Disponha em lista numerada as linhas das entradas abaixo, desde a linha que contém "You are a GUI" até a linha que contém "The height and", inclusive, sem incluir linhas em branco.

**DADOS PARA USO:**
--

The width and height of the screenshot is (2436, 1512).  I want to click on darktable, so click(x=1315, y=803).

--

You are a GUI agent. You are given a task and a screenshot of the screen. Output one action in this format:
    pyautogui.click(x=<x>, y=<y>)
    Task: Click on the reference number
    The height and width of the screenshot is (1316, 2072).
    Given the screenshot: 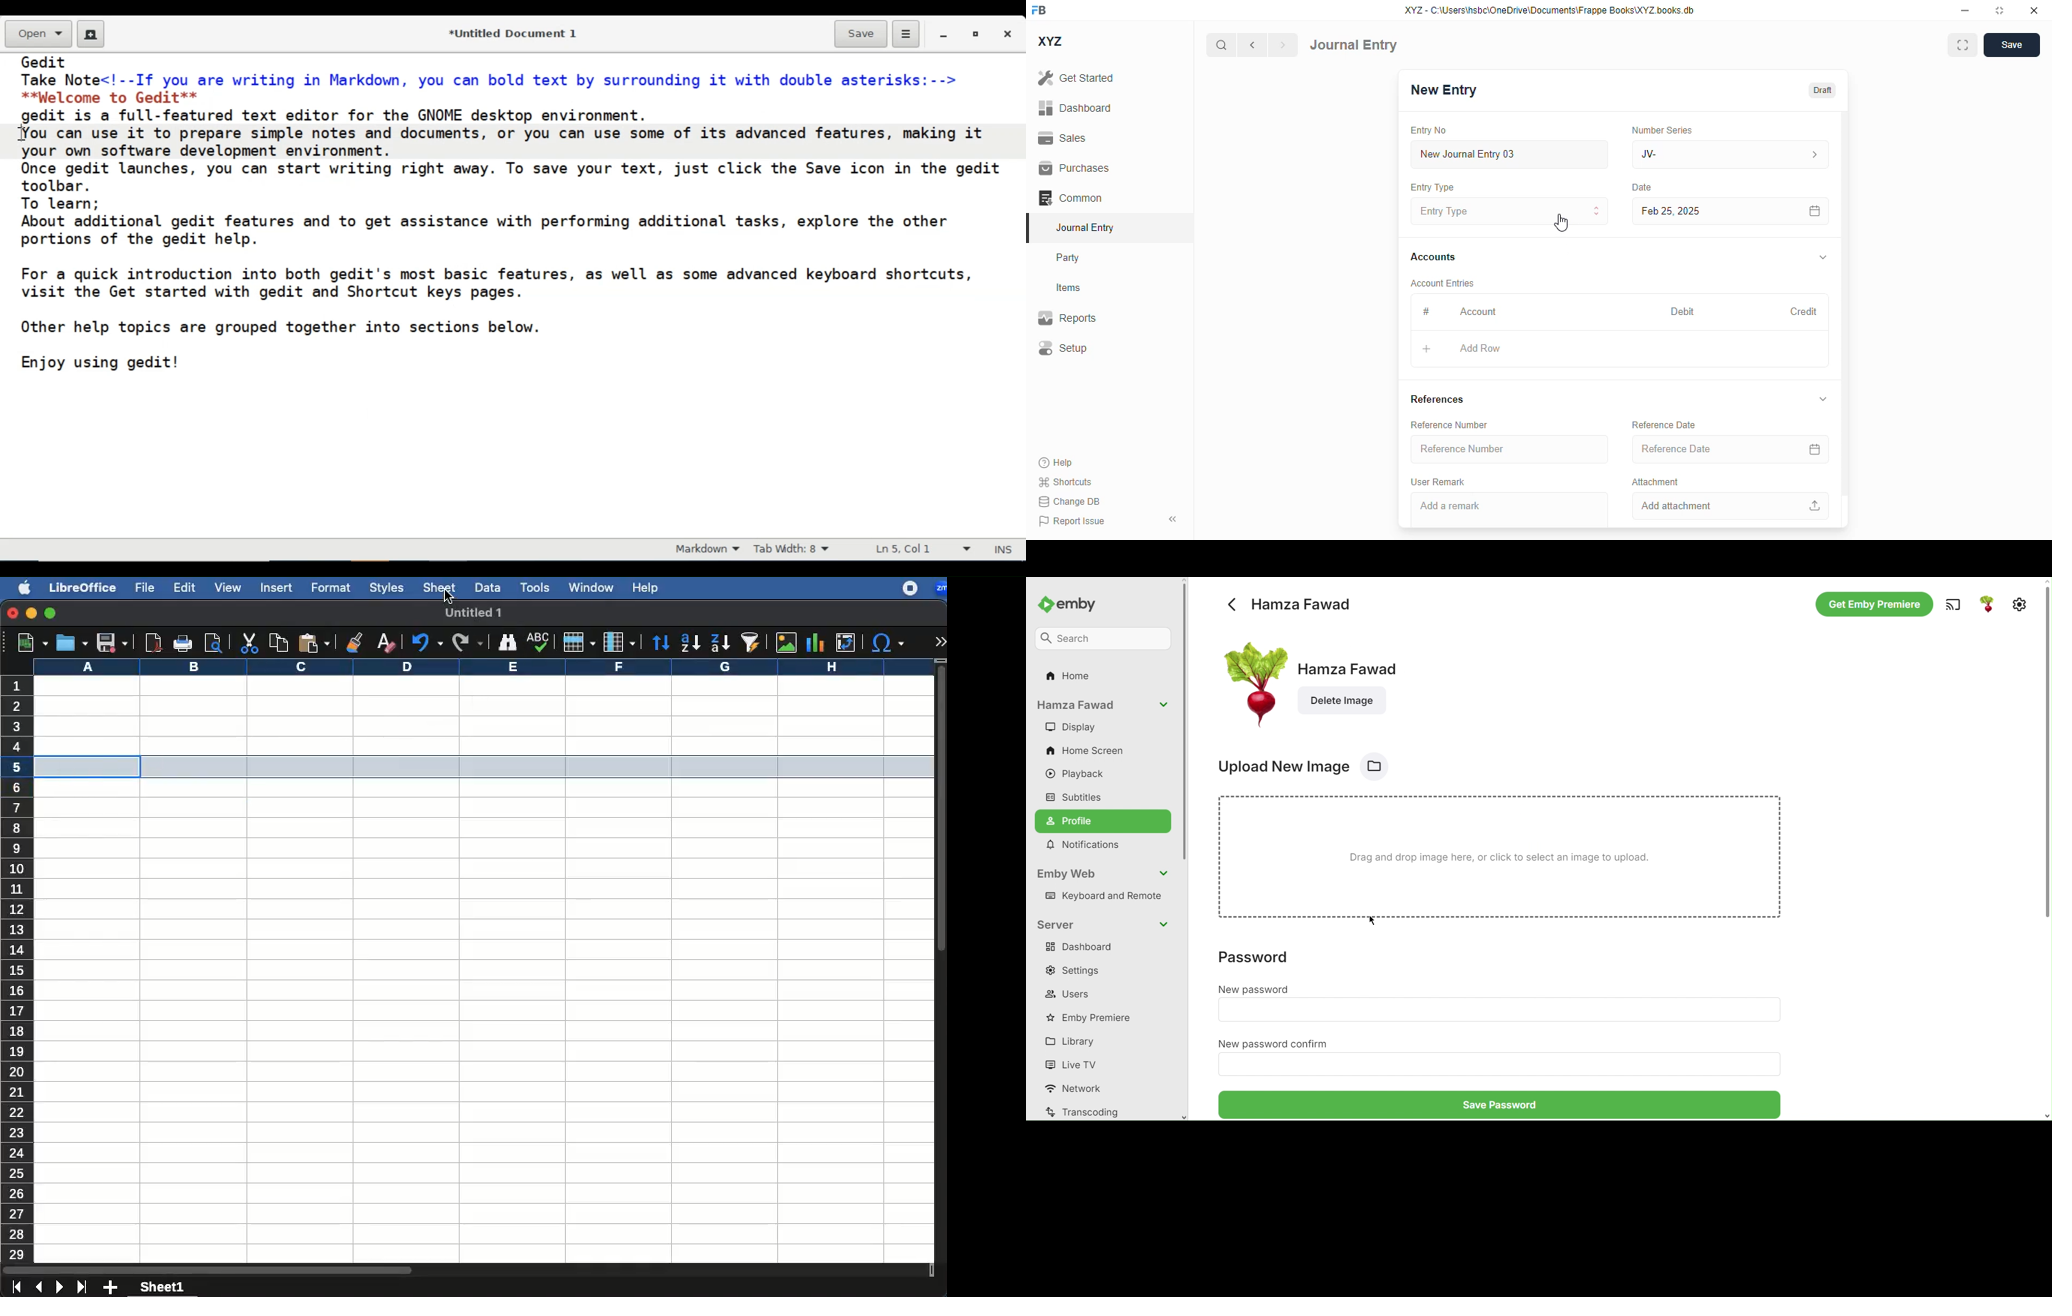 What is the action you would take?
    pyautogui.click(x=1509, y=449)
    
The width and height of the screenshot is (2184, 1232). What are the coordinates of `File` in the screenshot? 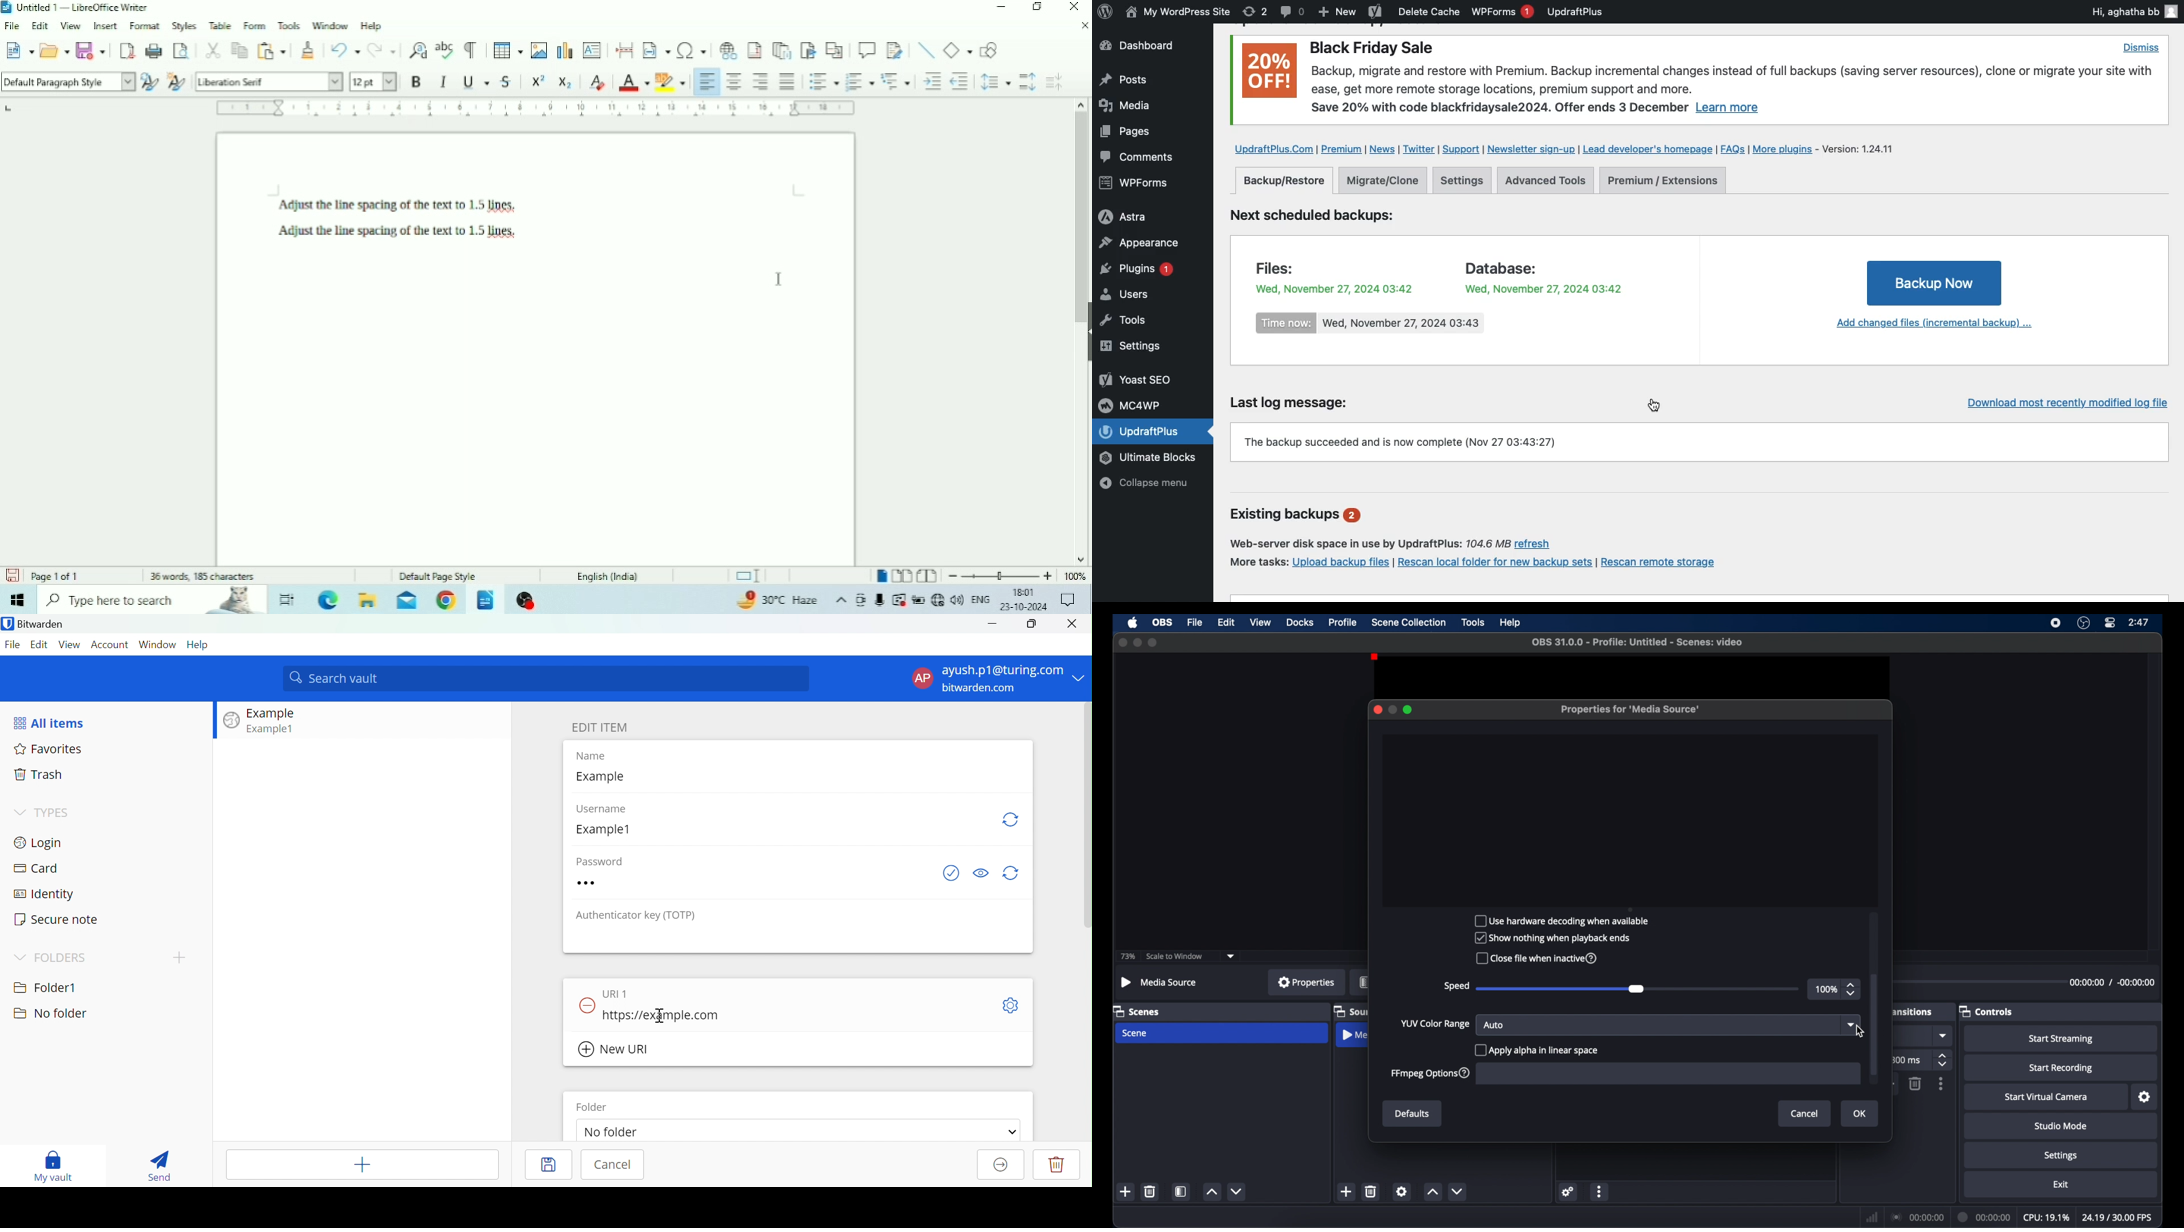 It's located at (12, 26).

--

**RESPOSTA FINAL:**
1. You are a GUI agent. You are given a task and a screenshot of the screen. Output one action in this format:
2.     pyautogui.click(x=<x>, y=<y>)
3.     Task: Click on the reference number
4.     The height and width of the screenshot is (1316, 2072).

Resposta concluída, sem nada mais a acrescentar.